We are clearly in the pockets of the Yes camp (take a bow, George Foulkes), or the Better Together camp (the so-called CyberNats), sometimes both in the same week, or even in the same story.
On the one hand, we are dismissed as irrelevant in a debate which has moved to the blogosphere; on the other we are poisoning minds with our astonishing influence.
It seemed a good time to examine the role of the media in the independence referendum with a debate in the Spiegeltent in Edinburgh's George Street last Tuesday, in the middle of the Fringe frenzy.
And so it proved, with extra seats having to be found to accommodate the crowds of people who turned up, and a good supply of tricky questions coming from an engaged audience.
It was a large panel that attempted to cover many of the main areas of the current debate. Sunday Herald and Herald columnist Iain Macwhirter chaired the event. Joining me on the panel were media commentators Lesley Riddoch, Kevin McKenna and David Torrance, and online bloggers/activists Michael Gray (National Collective) and Kate Higgins (Burdzeyeview).
With hindsight it would have been a good idea to have included the BBC, as many of the questions focused on the role of the national broadcaster. Maybe next time.
For my part, I had wanted to bring out the main strands of criticism levelled against the mainstream media and to explain what I felt was the media's responsibility, and how different news organisations, including this one, were attempting to meet those responsibilities.
So I was pleased, for instance, to get the chance to counter untrue accusations that the Sunday Herald's proprietor had laid down an anti-independence editorial line.
But other complaints required more time to fully investigate than was available on Tuesday.
Riddoch, for example, made a fair point when she complained at the prominence given to male voices in the referendum debate.
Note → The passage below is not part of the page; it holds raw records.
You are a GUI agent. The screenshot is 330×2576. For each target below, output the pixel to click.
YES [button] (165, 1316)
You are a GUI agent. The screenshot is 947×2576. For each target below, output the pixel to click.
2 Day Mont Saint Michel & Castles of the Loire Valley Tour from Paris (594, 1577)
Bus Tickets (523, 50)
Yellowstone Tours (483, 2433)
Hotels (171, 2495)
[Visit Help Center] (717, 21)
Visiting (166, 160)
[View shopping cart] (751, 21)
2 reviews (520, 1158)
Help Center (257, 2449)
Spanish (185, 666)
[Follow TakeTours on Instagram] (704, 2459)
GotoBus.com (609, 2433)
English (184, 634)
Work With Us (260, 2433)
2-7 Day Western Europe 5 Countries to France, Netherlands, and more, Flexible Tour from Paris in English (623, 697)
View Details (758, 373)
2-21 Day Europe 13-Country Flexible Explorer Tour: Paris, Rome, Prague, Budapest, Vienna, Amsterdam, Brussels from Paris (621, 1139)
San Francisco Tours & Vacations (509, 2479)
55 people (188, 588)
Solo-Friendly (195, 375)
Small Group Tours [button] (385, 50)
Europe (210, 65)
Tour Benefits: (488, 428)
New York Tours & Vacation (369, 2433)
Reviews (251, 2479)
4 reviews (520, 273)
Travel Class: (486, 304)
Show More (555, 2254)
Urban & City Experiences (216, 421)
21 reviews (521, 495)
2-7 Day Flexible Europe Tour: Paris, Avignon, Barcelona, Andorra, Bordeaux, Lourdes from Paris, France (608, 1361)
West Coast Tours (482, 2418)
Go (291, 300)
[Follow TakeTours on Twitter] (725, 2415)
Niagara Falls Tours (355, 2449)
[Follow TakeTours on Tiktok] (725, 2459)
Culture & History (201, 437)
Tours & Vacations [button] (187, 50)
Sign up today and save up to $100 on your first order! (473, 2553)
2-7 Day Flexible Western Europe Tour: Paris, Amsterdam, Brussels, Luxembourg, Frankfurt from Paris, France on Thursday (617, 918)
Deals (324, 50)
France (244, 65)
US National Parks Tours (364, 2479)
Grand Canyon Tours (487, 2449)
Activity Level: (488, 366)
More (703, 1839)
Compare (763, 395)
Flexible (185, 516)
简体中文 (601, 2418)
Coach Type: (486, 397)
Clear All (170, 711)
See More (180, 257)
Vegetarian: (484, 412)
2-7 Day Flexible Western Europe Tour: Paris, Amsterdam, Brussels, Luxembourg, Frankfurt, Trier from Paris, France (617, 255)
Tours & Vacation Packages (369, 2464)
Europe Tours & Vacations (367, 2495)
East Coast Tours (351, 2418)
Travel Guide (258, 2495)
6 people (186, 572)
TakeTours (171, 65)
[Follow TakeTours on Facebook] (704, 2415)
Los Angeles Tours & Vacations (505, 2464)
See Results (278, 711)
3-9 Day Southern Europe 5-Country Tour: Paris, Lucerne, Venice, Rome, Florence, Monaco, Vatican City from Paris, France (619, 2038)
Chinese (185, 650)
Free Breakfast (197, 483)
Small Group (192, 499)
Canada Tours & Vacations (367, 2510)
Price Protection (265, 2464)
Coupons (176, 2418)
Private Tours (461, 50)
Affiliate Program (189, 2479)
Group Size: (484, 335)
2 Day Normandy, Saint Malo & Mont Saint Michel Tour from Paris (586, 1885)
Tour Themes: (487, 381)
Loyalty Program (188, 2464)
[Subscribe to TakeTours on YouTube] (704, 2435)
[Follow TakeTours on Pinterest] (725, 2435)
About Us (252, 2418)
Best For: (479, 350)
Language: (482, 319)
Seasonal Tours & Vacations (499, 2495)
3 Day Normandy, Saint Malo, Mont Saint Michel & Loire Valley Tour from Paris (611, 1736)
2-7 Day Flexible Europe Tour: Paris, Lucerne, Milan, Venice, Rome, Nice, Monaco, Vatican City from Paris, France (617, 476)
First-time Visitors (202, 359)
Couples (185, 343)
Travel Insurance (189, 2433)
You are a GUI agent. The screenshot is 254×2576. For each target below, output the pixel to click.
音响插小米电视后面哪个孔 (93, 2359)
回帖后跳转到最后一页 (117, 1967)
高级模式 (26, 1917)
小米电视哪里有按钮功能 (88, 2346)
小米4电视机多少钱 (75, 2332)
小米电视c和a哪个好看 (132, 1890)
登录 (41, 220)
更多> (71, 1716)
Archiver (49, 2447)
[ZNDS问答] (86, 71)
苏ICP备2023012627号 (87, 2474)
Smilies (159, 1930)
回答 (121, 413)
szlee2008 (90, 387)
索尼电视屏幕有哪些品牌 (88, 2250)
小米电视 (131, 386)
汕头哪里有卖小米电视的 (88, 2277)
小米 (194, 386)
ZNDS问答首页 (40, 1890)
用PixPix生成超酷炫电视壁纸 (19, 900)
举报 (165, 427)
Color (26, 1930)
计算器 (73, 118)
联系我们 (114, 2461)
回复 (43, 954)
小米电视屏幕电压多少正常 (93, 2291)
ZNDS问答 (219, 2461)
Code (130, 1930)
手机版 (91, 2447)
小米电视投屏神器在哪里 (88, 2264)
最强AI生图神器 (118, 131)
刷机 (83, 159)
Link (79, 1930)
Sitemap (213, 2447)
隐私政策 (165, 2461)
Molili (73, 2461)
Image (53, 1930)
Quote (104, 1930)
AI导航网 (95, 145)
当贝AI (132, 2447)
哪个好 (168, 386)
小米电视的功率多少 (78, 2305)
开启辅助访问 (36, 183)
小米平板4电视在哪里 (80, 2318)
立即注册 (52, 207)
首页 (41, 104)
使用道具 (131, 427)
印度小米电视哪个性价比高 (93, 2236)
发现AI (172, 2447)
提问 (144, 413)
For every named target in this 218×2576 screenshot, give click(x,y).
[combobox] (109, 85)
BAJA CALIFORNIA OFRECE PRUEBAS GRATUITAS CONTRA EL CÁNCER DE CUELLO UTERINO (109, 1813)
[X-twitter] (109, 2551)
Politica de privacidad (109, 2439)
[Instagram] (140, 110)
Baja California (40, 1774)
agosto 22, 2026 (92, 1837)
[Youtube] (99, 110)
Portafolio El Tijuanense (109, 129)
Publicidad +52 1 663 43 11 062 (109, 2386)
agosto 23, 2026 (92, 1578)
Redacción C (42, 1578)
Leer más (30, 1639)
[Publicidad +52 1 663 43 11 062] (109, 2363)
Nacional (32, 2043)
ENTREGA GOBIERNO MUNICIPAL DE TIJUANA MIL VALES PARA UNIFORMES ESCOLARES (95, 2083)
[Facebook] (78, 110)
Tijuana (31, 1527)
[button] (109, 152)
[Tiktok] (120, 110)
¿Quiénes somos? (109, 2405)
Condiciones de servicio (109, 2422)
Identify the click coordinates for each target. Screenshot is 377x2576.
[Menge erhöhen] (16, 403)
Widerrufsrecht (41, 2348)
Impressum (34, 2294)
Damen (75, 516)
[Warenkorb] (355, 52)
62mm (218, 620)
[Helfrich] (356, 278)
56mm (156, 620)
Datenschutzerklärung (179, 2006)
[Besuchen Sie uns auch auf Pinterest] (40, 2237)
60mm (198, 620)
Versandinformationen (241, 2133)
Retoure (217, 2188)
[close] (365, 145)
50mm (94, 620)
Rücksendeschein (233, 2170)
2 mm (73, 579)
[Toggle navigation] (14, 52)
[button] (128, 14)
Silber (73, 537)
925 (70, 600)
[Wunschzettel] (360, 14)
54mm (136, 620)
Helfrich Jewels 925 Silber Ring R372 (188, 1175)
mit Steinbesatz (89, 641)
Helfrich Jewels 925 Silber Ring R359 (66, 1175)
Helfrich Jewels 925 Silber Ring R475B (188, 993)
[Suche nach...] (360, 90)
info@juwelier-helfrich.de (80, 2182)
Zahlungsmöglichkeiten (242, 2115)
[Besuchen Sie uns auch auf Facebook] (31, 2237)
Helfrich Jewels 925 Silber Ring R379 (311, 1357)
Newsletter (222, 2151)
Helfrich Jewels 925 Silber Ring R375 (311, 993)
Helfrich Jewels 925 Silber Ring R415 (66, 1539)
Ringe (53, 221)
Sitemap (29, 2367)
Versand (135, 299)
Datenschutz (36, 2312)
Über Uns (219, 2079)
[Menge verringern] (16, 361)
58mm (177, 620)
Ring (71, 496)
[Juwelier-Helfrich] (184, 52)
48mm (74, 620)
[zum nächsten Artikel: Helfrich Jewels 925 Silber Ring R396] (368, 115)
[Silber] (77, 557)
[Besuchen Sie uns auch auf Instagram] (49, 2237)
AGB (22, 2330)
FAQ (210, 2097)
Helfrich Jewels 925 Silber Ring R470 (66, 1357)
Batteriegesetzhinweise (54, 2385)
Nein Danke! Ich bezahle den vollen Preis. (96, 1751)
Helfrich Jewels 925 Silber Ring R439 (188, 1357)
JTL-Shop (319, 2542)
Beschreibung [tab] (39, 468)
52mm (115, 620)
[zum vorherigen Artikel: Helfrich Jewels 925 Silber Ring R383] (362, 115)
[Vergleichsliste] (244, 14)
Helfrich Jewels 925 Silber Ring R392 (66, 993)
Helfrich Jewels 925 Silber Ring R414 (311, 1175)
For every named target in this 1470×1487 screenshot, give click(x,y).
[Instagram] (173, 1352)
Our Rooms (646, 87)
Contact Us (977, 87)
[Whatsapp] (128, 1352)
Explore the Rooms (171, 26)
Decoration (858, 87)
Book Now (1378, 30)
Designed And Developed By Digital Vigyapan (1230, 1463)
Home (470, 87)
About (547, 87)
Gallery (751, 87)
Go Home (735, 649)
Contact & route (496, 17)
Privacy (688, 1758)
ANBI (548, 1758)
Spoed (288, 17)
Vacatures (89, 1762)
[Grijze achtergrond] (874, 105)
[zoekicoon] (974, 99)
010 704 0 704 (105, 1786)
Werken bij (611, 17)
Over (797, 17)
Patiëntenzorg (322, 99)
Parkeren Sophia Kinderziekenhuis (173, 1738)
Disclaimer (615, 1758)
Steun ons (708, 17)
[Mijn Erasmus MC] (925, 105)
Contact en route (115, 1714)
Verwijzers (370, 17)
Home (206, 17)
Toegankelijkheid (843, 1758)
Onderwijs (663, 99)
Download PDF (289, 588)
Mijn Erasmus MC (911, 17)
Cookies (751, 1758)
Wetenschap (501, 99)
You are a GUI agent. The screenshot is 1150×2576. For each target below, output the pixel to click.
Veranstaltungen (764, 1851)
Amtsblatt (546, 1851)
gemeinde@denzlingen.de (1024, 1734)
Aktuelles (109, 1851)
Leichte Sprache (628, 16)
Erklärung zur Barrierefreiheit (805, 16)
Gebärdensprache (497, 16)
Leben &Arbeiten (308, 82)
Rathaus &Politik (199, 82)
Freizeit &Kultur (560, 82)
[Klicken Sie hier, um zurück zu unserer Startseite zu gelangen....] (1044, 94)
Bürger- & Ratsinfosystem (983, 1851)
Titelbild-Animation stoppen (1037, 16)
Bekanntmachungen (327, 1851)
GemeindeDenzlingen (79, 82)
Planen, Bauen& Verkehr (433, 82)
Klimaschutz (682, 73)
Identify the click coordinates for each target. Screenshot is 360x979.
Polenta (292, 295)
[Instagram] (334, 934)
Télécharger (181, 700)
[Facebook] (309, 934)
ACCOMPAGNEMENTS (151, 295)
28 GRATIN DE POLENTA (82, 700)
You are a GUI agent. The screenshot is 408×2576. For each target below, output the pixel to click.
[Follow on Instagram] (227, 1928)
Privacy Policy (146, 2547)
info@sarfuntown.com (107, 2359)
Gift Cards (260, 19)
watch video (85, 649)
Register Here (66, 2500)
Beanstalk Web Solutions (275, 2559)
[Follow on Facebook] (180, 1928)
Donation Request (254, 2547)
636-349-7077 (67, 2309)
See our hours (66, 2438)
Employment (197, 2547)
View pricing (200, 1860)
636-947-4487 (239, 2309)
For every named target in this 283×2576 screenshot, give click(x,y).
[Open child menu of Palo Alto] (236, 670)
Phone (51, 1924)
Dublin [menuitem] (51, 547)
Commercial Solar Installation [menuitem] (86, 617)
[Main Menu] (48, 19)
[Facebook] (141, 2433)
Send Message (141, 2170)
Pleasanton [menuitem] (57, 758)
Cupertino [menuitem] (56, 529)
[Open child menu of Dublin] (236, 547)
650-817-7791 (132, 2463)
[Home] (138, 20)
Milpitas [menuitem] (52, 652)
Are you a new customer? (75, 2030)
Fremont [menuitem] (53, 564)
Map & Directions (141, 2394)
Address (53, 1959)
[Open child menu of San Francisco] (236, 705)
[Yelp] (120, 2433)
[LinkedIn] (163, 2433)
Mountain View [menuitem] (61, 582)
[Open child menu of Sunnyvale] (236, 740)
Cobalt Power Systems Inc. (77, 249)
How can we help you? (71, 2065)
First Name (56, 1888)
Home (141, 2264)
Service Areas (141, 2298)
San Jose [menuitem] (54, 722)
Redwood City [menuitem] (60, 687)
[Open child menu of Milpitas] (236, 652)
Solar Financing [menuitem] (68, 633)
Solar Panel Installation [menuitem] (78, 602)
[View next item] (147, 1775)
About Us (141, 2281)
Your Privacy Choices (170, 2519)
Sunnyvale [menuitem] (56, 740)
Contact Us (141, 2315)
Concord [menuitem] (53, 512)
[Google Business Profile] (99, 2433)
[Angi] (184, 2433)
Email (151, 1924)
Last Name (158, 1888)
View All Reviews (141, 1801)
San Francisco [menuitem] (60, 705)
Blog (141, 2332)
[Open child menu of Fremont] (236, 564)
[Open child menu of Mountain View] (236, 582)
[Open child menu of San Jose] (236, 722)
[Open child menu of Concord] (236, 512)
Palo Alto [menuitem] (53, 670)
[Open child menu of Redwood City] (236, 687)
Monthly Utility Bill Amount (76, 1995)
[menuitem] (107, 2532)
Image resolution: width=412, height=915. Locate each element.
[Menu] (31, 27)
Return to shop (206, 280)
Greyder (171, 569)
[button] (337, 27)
There was also unhappiness in the audience at, for instance, the importance placed on the views of the BBC's Andrew Marr when he complained of "Anglophobia" in the independence debate.
There were suspicions voiced on the media's supposed bias against independence and the SNP. Even when it was pointed out that Scottish newspapers - including this one - backed the SNP at the last two Holyrood elections, Higgins insisted they had done so only at the last minute and they had calculated they were backing a winner.
The increasing role played by online commentators and activists clearly exercised minds, too. National Collective found itself in the middle of controversy when it posted details - already in the public domain - about business activities of the company Vitol, whose president and chief executive Ian Taylor gave £500,000 to Better Together. National Collective's coverage attracted legal threats and was seen as a sign its coverage was initially more rigorous than that of the mainstream media.
Tuesday's debate also took place just after a crowd-funded poll by pro-independence online campaigner Wings Over Scotland was ignored by much of the mainstream media. Time restrictions prevented a full discussion on those topics.
There is a lot to be said for giving a public platform to allow these criticisms to be discussed and debated, but there remains a lot to be said on the issues.
There is a clear gulf between those committed to a position on independence and a mainstream media with a responsibility to present both sides of the debate and to give a platform to a wide range of views and voices.
Our debate certainly didn't bridge that gulf - but it hopefully will lead to more discussion. We'll certainly hold another one.